• What needs to be done: Include in the output exactly the lines from the opening of the data through the line containing "This screenshot has width=509, height=455.", and nothing more.

(Data entries)
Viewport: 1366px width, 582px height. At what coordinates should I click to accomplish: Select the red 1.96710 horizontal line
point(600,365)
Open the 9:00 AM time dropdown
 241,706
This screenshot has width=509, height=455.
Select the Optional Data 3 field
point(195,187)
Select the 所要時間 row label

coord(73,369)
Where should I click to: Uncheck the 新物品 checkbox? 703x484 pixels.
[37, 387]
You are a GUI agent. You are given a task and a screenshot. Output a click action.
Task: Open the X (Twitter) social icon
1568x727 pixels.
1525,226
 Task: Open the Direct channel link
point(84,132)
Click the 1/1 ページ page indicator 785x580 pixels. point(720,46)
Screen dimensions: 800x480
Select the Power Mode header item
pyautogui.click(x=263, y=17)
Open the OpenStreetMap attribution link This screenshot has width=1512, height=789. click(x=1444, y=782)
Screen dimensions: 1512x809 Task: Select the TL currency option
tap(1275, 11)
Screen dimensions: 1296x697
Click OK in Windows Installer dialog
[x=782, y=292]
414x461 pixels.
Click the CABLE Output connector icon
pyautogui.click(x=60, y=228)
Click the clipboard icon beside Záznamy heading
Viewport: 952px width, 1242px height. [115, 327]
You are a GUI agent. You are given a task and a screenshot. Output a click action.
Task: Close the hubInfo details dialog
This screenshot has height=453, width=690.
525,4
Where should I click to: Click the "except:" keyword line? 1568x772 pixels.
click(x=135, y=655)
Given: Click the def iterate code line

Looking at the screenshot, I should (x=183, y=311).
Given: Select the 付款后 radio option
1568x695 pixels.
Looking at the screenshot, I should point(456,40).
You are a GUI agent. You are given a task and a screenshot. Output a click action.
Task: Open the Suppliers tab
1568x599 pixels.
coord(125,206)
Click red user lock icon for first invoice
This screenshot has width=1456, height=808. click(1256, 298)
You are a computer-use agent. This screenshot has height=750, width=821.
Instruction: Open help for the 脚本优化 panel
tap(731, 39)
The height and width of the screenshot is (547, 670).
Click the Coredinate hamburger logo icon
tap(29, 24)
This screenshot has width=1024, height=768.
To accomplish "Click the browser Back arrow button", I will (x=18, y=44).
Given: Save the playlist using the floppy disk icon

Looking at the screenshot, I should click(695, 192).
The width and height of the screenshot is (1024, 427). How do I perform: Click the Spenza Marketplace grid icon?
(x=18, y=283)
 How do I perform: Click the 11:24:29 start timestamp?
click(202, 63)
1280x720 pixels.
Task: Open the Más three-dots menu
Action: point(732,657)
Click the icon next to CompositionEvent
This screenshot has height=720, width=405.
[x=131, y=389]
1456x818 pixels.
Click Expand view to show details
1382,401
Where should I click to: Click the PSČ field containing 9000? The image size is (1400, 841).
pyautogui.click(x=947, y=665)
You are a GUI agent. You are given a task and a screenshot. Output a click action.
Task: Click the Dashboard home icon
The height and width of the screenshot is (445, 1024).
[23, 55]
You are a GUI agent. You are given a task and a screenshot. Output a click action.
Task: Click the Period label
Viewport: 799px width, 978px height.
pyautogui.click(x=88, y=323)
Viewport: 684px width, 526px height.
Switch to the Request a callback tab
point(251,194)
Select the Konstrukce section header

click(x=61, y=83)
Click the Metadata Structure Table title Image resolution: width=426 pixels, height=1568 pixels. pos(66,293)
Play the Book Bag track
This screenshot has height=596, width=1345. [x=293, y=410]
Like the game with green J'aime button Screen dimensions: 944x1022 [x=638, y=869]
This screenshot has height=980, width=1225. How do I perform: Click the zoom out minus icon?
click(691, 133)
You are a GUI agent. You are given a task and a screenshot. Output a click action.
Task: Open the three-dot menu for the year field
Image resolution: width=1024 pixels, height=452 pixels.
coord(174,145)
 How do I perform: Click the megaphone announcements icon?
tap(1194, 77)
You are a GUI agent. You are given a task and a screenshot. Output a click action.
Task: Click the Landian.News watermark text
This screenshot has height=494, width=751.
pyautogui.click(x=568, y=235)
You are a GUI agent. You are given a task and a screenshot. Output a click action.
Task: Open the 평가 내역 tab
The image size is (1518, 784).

• Solution to this task:
Viewport: 1366px width, 582px height. At what coordinates should I click to accomplish: Select the red 1.96710 horizontal line
point(600,365)
Open the 9:00 AM time dropdown
 241,706
This screenshot has width=509, height=455.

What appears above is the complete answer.